Physicians Increase Interest in Internet

An ongoing survey by Healtheon Corp. has found a 300 percent increase in regular Internet usage by physicians over the past two years.

Healtheon’s Internet Survey of MedicineTM found a growing interest in more complex online access to clinical and patient information. Physicians cited “lack of time” as the largest hurdle to using computers, and 25 percent of physicians noted “the lack of meaningful network content and services” as the primary reason they did not use the computer more regularly.

The primary uses of the Internet cite by physicians are email, personal services, educational purposes, medical journal access, and communication with specialty medical societies. The study also found that the number of doctors using email to communicate with their patients is rising dramatically.

When using the Internet, inpatient doctors tend to be more focused on receiving clinical content from the hospital, according to the study. Outpatient doctors ranked access to payers, outpatient laboratories, and continuing medical education as valuable networked capabilities.

Real-time access to clinical data via the Internet would help reduce the delays in the clinical trial process, according to 86 percent of the respondents. In addition, 82 percent indicated that the Internet would improve the overall quality of clinical trial data.

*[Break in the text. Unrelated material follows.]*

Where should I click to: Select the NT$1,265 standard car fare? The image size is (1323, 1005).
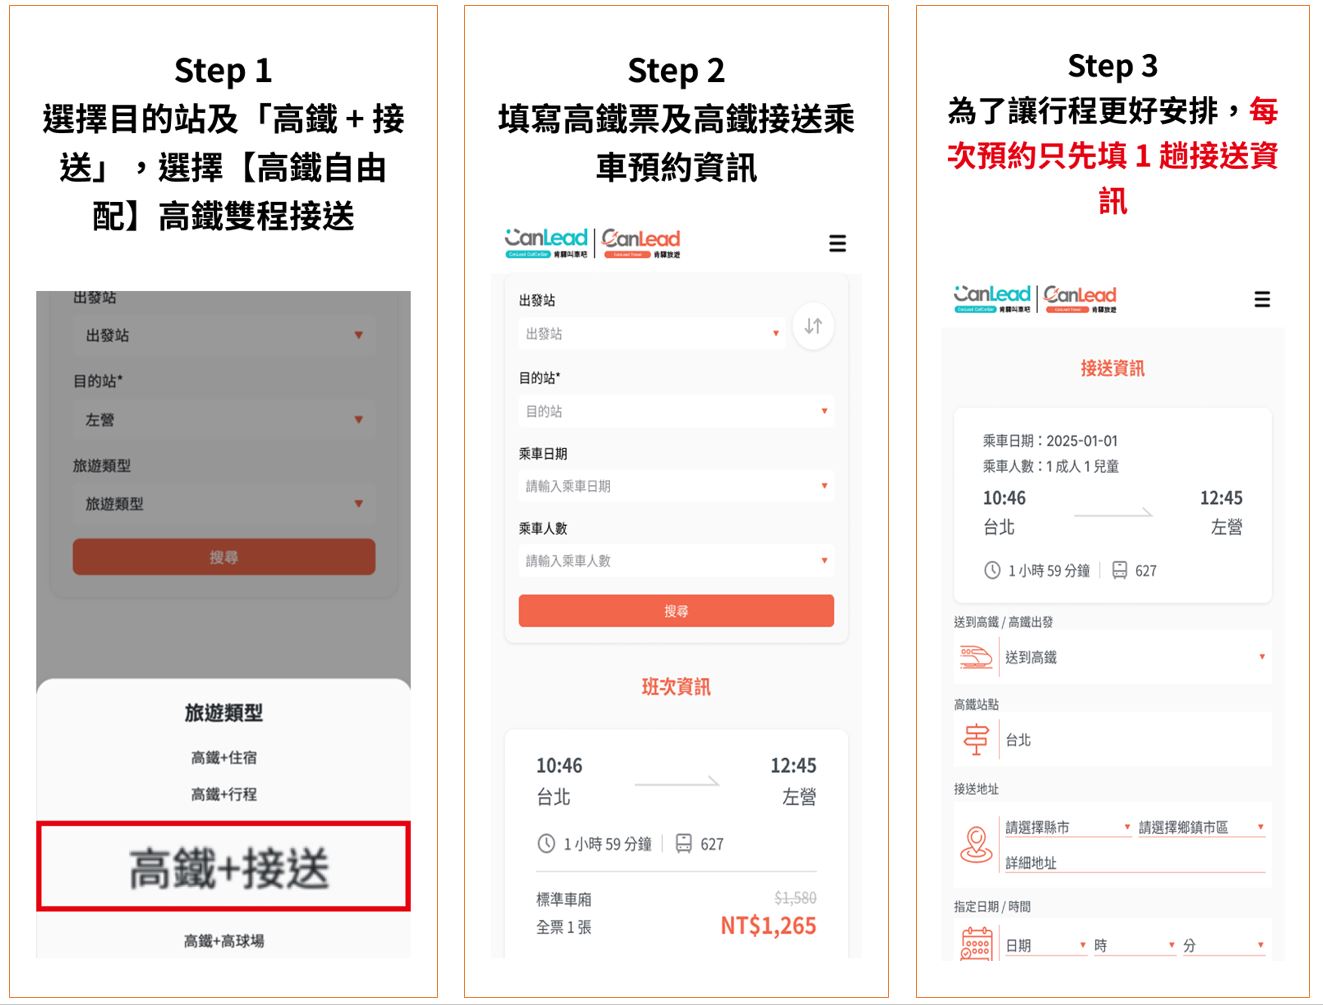tap(767, 926)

“Our research shows that a growing number of physicians are increasingly prepared to rely on the Internet as a primary means of obtaining clinical and medically related data and information,” said Mike Long, CEO of Healtheon. “Moreover, our survey results indicate that physicians also recognize the important role that online linkages can play in helping their office conduct clinical and administrative transactions much more efficiently.”